**Activity**
Give back all the entries below. Omit none of them.

Segment Start: Available records

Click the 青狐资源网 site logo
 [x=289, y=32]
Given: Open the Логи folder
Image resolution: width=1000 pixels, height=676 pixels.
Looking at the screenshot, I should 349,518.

Segment End: Available records

**Output**
Click the 青狐资源网 site logo
 [x=289, y=32]
Given: Open the Логи folder
Image resolution: width=1000 pixels, height=676 pixels.
Looking at the screenshot, I should 349,518.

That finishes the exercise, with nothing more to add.